The flying tin coffins of Chiatura

We were accompanied by snow, rain and gloomy skies the entire day we spent in Chiatura, but the weather could not possibly fit the overall atmosphere of the city any better. Imagine a post-apocalyptic corner in the otherwise sunny and joyful country of Georgia. This is Chiatura.

In the Soviet times it was a thriving mining town, and during its heyday around 60% (!) of the manganese in the world came out of here. Manganese is a chemical element used in metal alloys, in particular stainless steel.

Due to the city being located directly on the cliffs surrounding a gorge, an alternative mode of transport was needed for the citizens and workers. An ambitious construction project was set in motion, with 17 ropeways connecting the different parts of the city with each other and the mines.

This was back in the 1950s, and they were actually the first cable cars built in the USSR. These are the same systems that are in operation today.

Once we arrived in town, we immediately sought out what we came for. There are currently 4 functioning cable cars that transport passengers. We started with the one that looked the most reliable. And considering they all have been slowly rusting away for the last 60 years, that doesn't say much. Most of the cabins aren't fitted with emergency brakes, so if the main system fails, you will have a speedy return down again.

But while Soviet design was primitive by current standards, things were generally designed with durability in mind. So while entering the cabin, I comforted myself thinking about our Soviet-produced refrigerator that still happily runs at home. My parents bought that one some years before I was born.

The cabin was manned by a shy, but fearless conductor.

At the top station we were gripped by feelings of despair and hopelessness. This part of the city is full of dilapidated and half empty houses, the result of an exodus caused by the closing of the mines when the Soviet Union collapsed. Operations were resumed some years ago, but far from the levels of the past. The city suffers an extremely high unemployment rate, and in such conditions it's hard to find money to repair or replace the cable car system.

At this point we should remind you that this is not a tourist attraction. This is the public transport system of the city, and often the only viable path to get from A to B. The locals risk their lives every day using these cableways. Although, it should be mentioned that they seem fairly undaunted by the prospects of failure. Our little group of tourists though, felt like we were flying around in rusty tin coffins.

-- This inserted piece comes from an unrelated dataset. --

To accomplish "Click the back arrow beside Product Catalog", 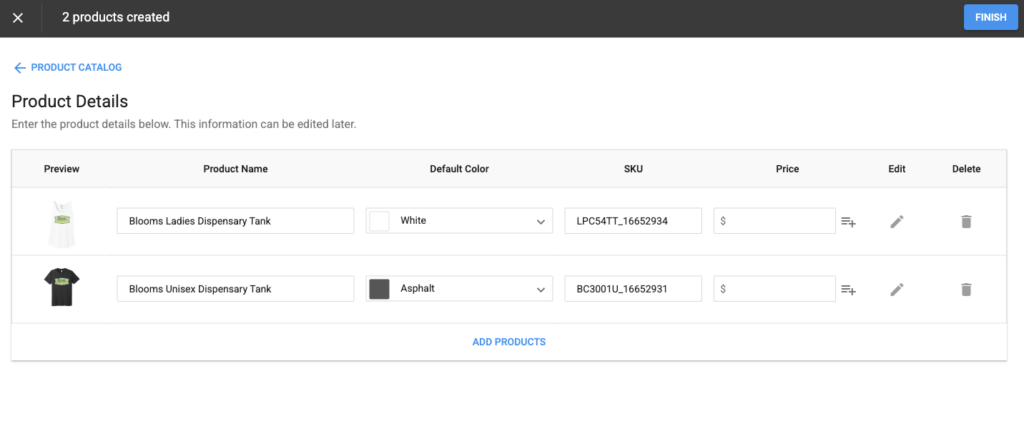I will pos(20,67).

Like I mentioned earlier, only 4 out of 17 lines are currently in operation. The systems are decommissioned the day they stop functioning - or the day they fall down: there have been fatal accidents. The latest incident occurred in 2008, when one of the cabins got stuck mid-way, and the passengers had to hang around for 12 hours before the technicians arrived from Tbilisi.

With all this in mind, we decided to conquer the next route, taking us closer to the mines. At the bottom station, we waited as the turquoise little tin box stumbled down to fetch us. With barred windows, it looked like a flying prison cell, ugly and adorable at the same time.

It kept swinging to and from the icy platform as we entered, and the cabin seemed to react to every single movement inside. This time, the conductor didn't enter, and as we got pulled away, the weather slowly turned for the worse, the wind catching on. I immediately regretted getting in, and judging by the faces of my fellow travellers, I was not alone. The cabin creaked and twisted as it crept upwards.

Our gloomy mood was smoothed out by a female watchkeeper at the top station. She laughed happily when she saw the bunch of confused foreigners climb out of the cabin. A bit of socialising turned into an impromptu photo shoot, and we were all happy to occupy our minds for a while.

At this point, we were one cable car ride away from the manganese mines, but since the winds were getting stronger, and our nerves were already worn thin, we decided to make our way down again, and finish our adventure while we were still alive.

Chiatura is definitely not the destination for the faint of heart. But if you have a sweet spot for quirky places and urban exploration, it's quite the gem. It's hard to say how long the city will stay in its present state. One day, the cableways will break down, and perhaps they will be replaced by new ones. Either way, it is sure to have an impact on the uniquely strange charm it has today.